* [Task item]: Starting from the line that contains "Déclaration automatisée des", output every remaining line of the records below exactly as it appears, that line and the last one included.

* [Supplied information]:
——————————

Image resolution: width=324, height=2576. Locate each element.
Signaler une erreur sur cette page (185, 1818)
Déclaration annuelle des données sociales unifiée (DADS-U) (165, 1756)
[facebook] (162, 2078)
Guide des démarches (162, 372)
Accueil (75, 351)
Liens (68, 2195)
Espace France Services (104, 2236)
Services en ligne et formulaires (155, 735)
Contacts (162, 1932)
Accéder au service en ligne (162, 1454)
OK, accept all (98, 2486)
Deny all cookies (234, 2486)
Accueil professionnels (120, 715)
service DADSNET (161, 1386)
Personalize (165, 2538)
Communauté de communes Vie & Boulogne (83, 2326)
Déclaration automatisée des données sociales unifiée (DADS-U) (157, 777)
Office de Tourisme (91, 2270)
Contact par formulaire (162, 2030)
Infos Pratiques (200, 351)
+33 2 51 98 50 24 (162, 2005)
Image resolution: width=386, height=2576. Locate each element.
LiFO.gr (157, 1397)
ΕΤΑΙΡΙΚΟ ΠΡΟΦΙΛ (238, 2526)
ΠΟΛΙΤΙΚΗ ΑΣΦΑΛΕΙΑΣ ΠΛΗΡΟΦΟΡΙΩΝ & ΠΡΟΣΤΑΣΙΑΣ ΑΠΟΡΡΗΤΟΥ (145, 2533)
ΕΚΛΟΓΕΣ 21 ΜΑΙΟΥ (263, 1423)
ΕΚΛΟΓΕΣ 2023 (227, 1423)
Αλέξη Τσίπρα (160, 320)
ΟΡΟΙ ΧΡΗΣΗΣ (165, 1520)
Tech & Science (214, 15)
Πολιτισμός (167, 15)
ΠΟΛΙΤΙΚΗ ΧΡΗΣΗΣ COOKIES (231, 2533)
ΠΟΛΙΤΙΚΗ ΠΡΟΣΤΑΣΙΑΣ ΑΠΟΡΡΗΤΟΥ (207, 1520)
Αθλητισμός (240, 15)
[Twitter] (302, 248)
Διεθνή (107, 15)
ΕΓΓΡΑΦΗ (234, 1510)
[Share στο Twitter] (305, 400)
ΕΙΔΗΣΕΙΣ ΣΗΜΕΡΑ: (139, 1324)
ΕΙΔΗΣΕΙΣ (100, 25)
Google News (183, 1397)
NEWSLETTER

——————————

* [Solution to this problem]:
Déclaration automatisée des données sociales unifiée (DADS-U) (157, 777)
Office de Tourisme (91, 2270)
Contact par formulaire (162, 2030)
Infos Pratiques (200, 351)
+33 2 51 98 50 24 (162, 2005)
Image resolution: width=386, height=2576. Locate each element.
LiFO.gr (157, 1397)
ΕΤΑΙΡΙΚΟ ΠΡΟΦΙΛ (238, 2526)
ΠΟΛΙΤΙΚΗ ΑΣΦΑΛΕΙΑΣ ΠΛΗΡΟΦΟΡΙΩΝ & ΠΡΟΣΤΑΣΙΑΣ ΑΠΟΡΡΗΤΟΥ (145, 2533)
ΕΚΛΟΓΕΣ 21 ΜΑΙΟΥ (263, 1423)
ΕΚΛΟΓΕΣ 2023 (227, 1423)
Αλέξη Τσίπρα (160, 320)
ΟΡΟΙ ΧΡΗΣΗΣ (165, 1520)
Tech & Science (214, 15)
Πολιτισμός (167, 15)
ΠΟΛΙΤΙΚΗ ΧΡΗΣΗΣ COOKIES (231, 2533)
ΠΟΛΙΤΙΚΗ ΠΡΟΣΤΑΣΙΑΣ ΑΠΟΡΡΗΤΟΥ (207, 1520)
Αθλητισμός (240, 15)
[Twitter] (302, 248)
Διεθνή (107, 15)
ΕΓΓΡΑΦΗ (234, 1510)
[Share στο Twitter] (305, 400)
ΕΙΔΗΣΕΙΣ ΣΗΜΕΡΑ: (139, 1324)
ΕΙΔΗΣΕΙΣ (100, 25)
Google News (183, 1397)
NEWSLETTER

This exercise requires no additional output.